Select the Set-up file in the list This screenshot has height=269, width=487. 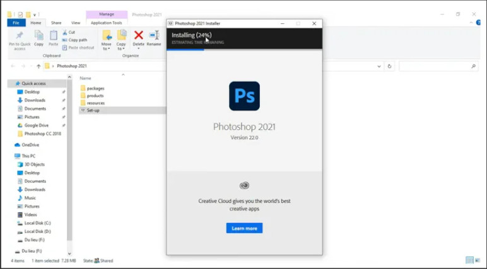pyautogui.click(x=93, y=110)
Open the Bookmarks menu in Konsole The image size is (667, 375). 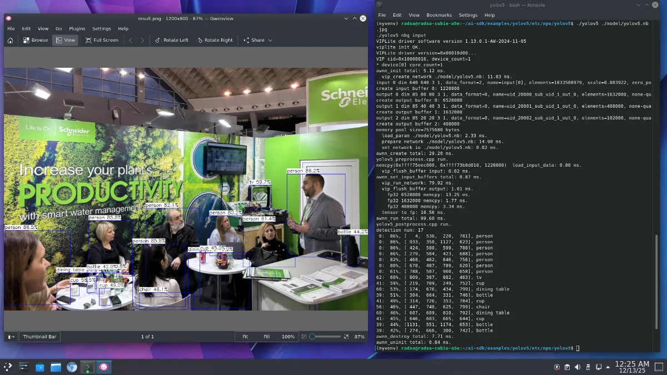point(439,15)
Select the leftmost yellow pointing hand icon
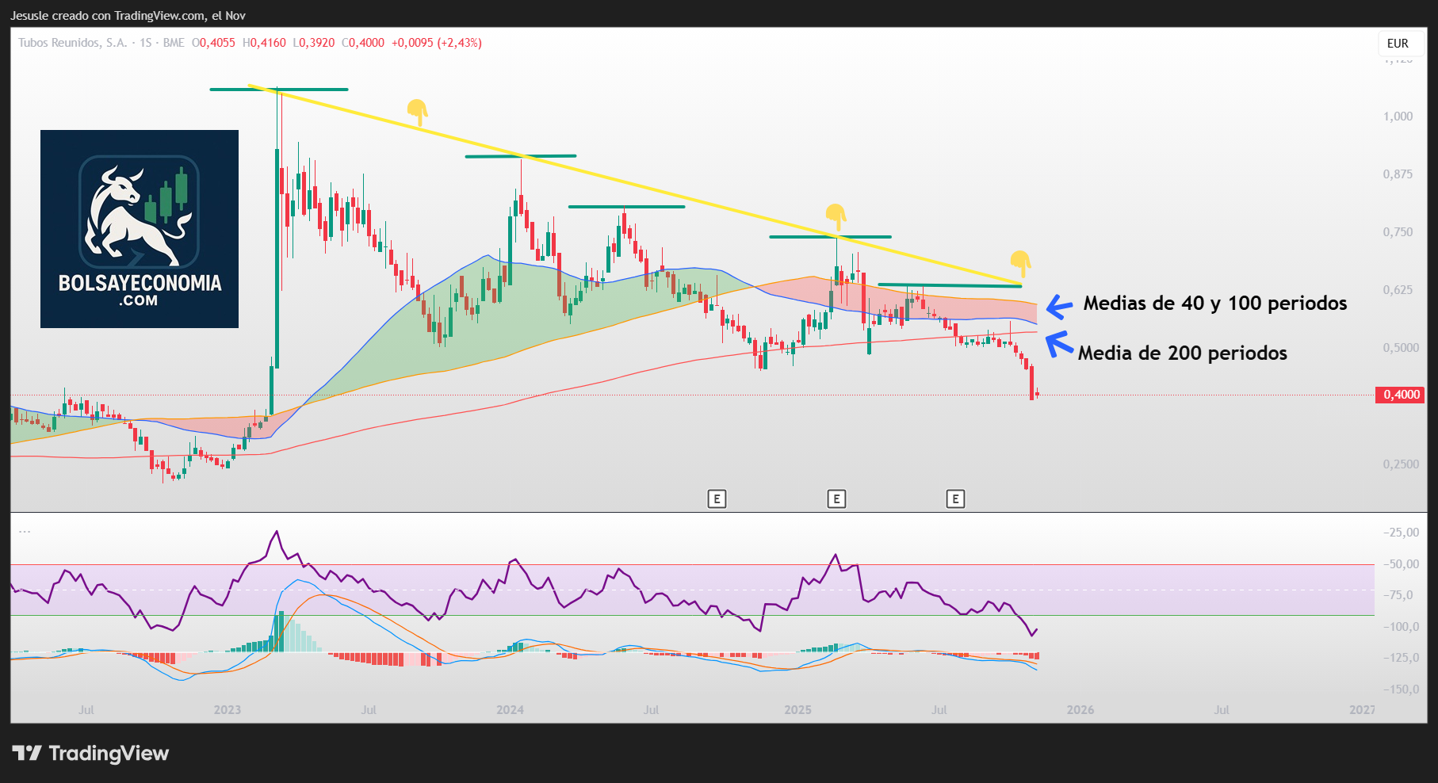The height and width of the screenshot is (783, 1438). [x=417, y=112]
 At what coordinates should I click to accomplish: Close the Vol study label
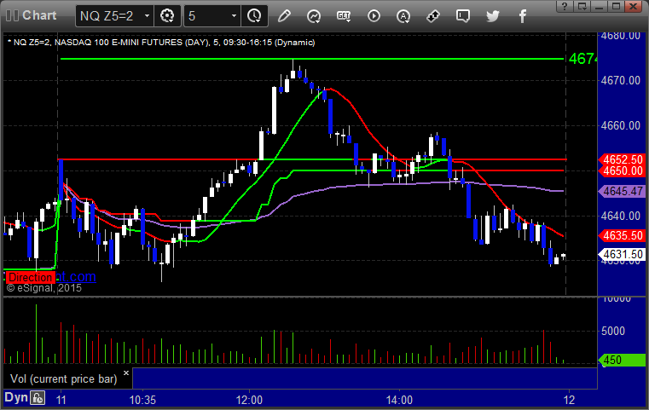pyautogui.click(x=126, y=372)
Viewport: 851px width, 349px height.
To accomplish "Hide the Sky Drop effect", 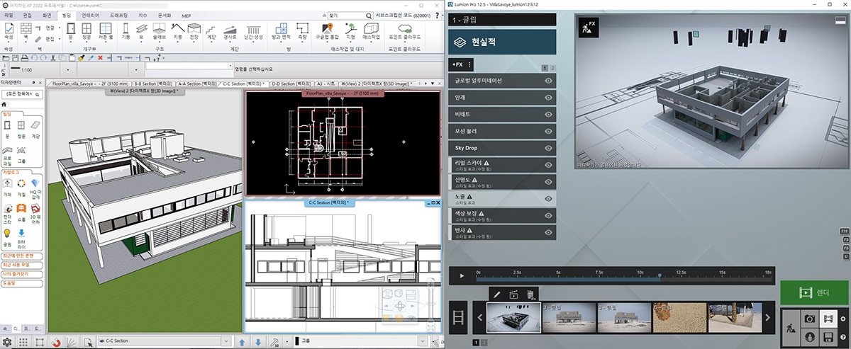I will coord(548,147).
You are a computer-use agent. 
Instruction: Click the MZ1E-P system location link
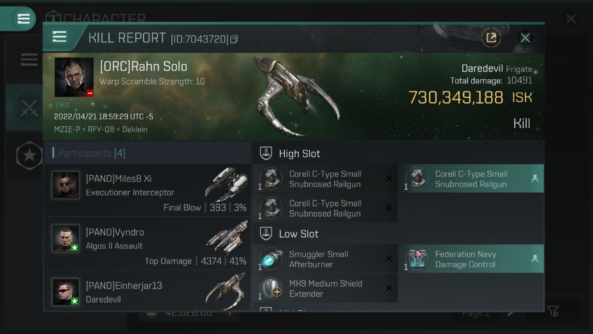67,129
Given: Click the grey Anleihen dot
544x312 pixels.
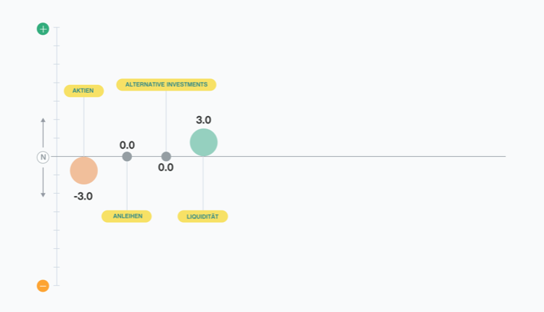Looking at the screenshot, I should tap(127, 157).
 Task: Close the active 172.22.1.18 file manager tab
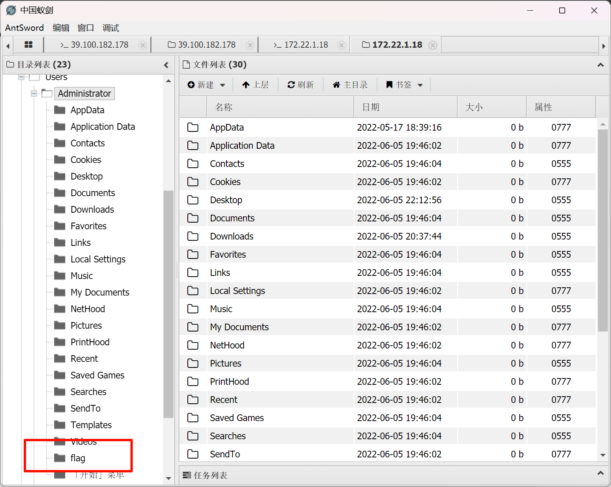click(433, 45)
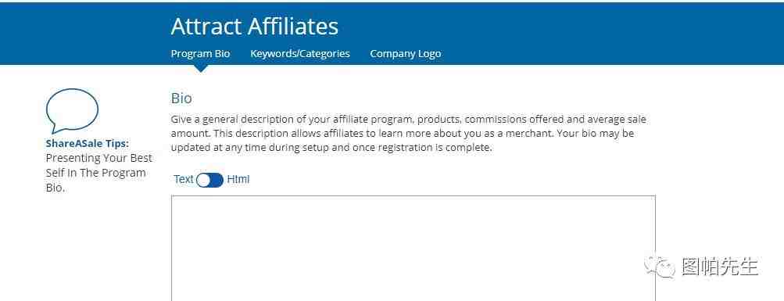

Activity
Extract precisely the lines beginning at the line containing "You are a computer-use agent." and ending at the last line of the entries above, exactly as written and with no pictures.

Answer space
You are a computer-use agent. 
Instruction: Click the MZ1E-P system location link
67,129
Given: Click the grey Anleihen dot
544x312 pixels.
Looking at the screenshot, I should tap(127, 157).
 Task: Close the active 172.22.1.18 file manager tab
click(433, 45)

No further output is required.